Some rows
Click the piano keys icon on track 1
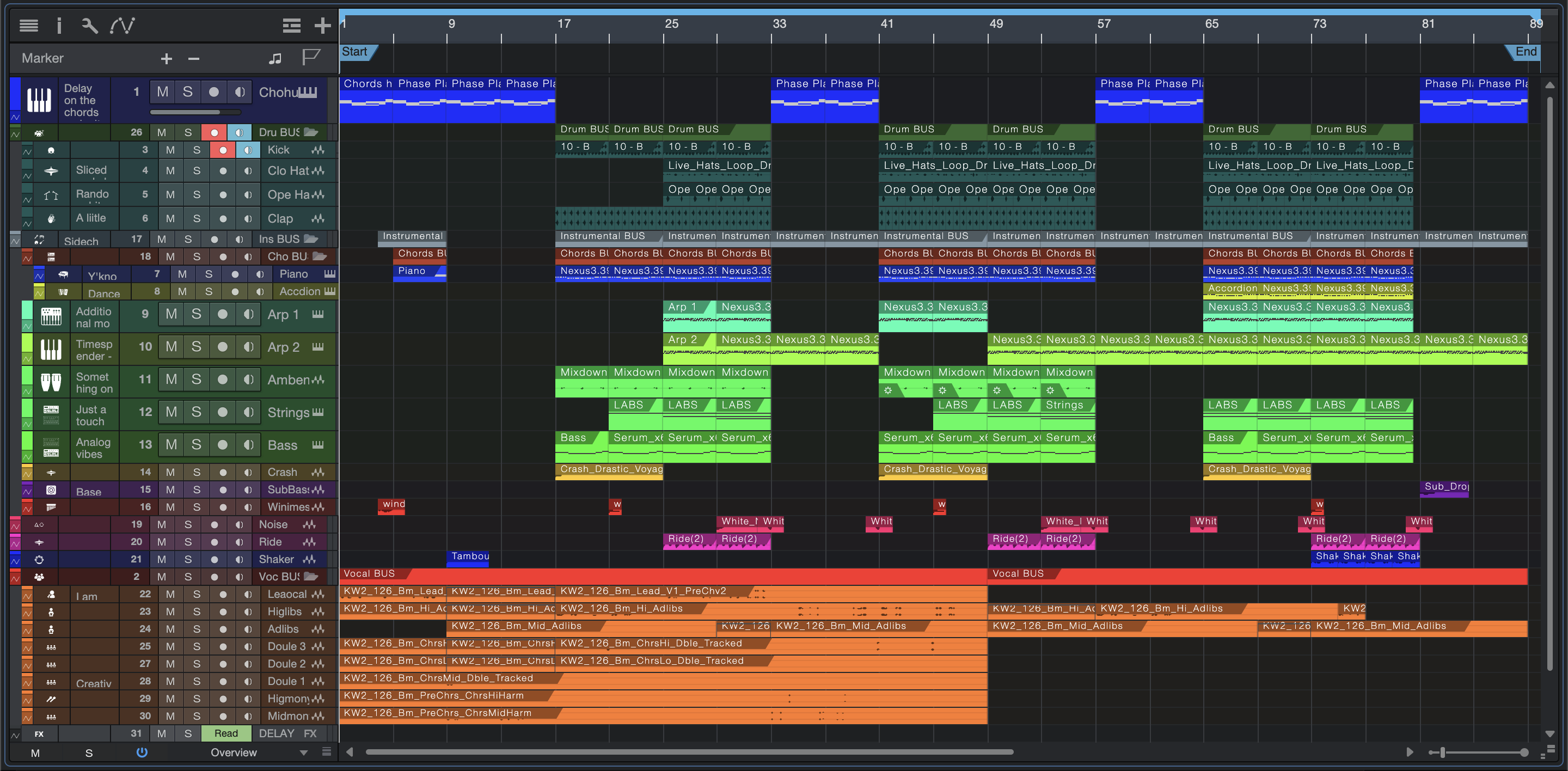 point(39,99)
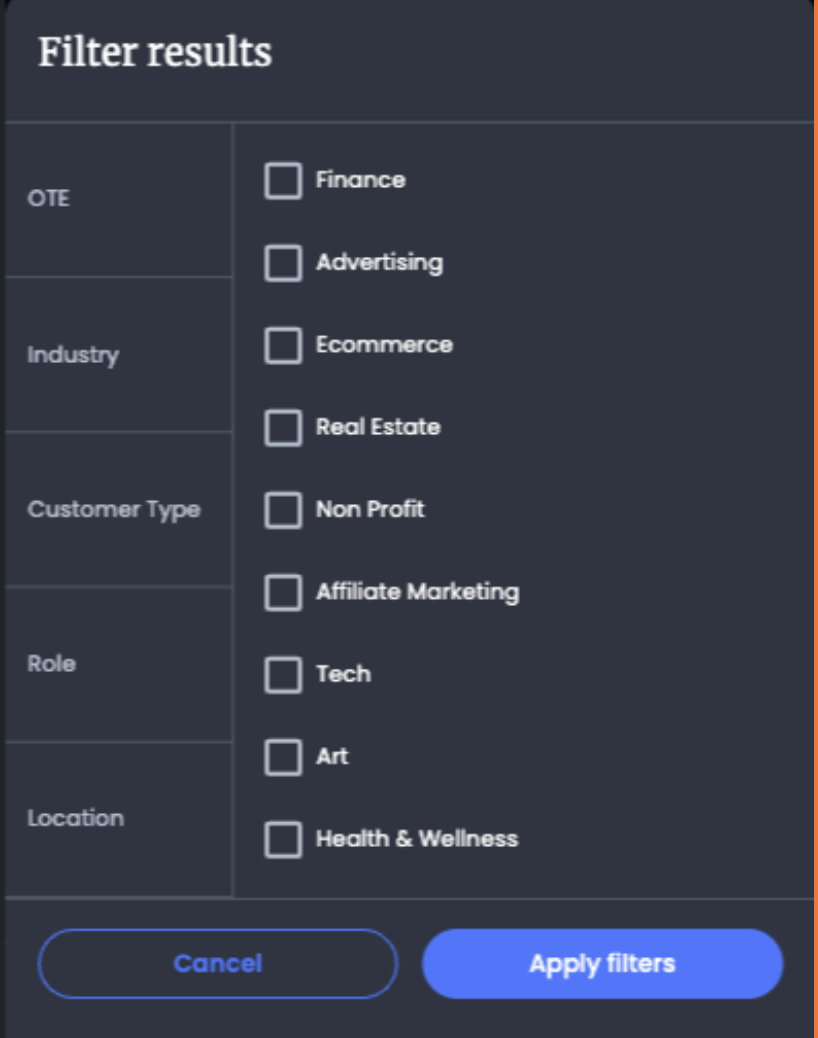Check the Affiliate Marketing box
Viewport: 818px width, 1038px height.
coord(283,592)
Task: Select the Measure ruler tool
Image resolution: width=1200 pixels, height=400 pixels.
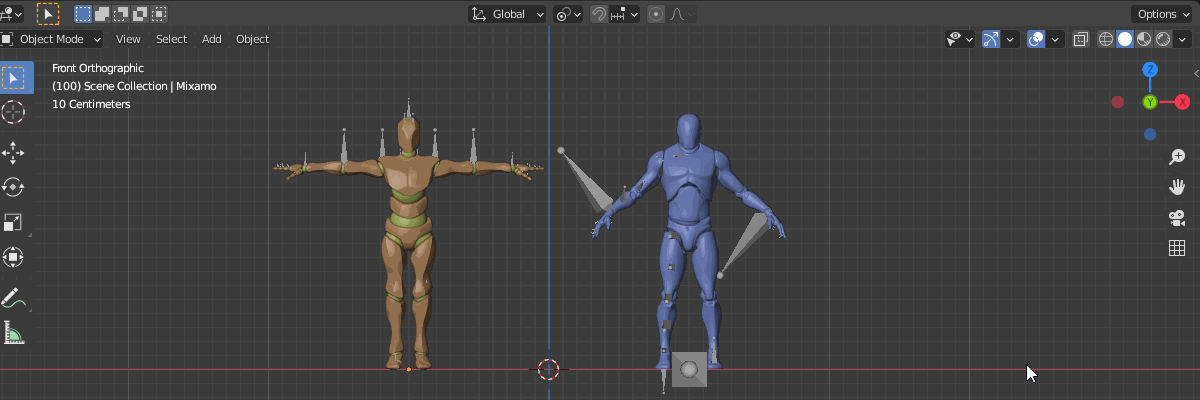Action: coord(14,333)
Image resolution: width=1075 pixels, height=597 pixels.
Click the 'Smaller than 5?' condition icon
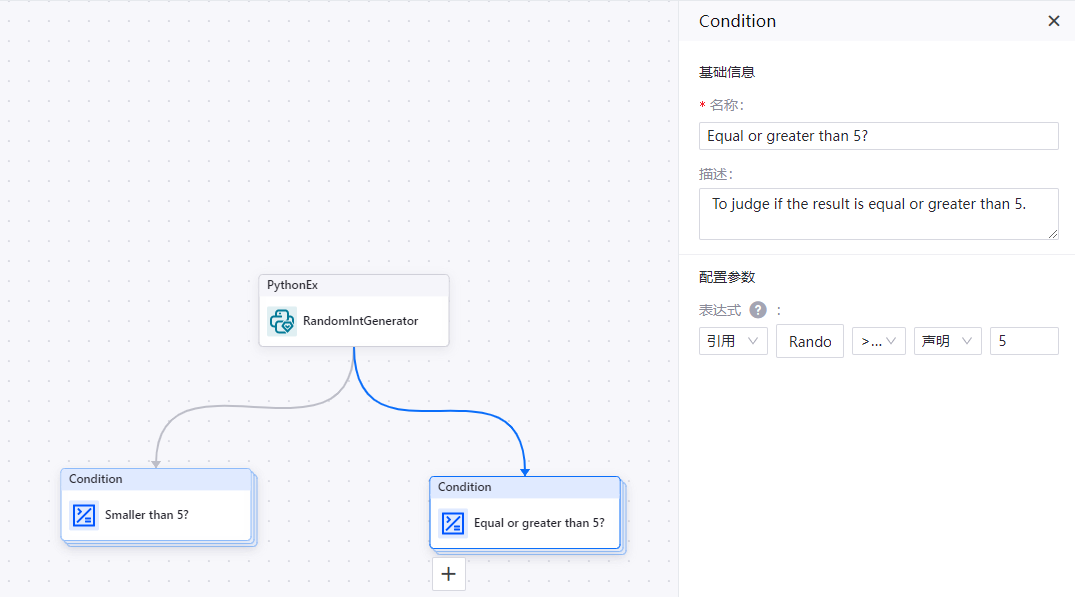[x=84, y=515]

#### Exercise task:
Please rewrite every row above with "icon" swapped for "button" and everything else kept the same, leaving out the pictures.

#### Answer to this task:
Click the piano keys button on track 1
 point(39,99)
Check the Affiliate Marketing box
Viewport: 818px width, 1038px height.
coord(283,592)
Task: Select the Measure ruler tool
Image resolution: width=1200 pixels, height=400 pixels.
Action: coord(14,333)
Image resolution: width=1075 pixels, height=597 pixels.
Click the 'Smaller than 5?' condition button
[x=84, y=515]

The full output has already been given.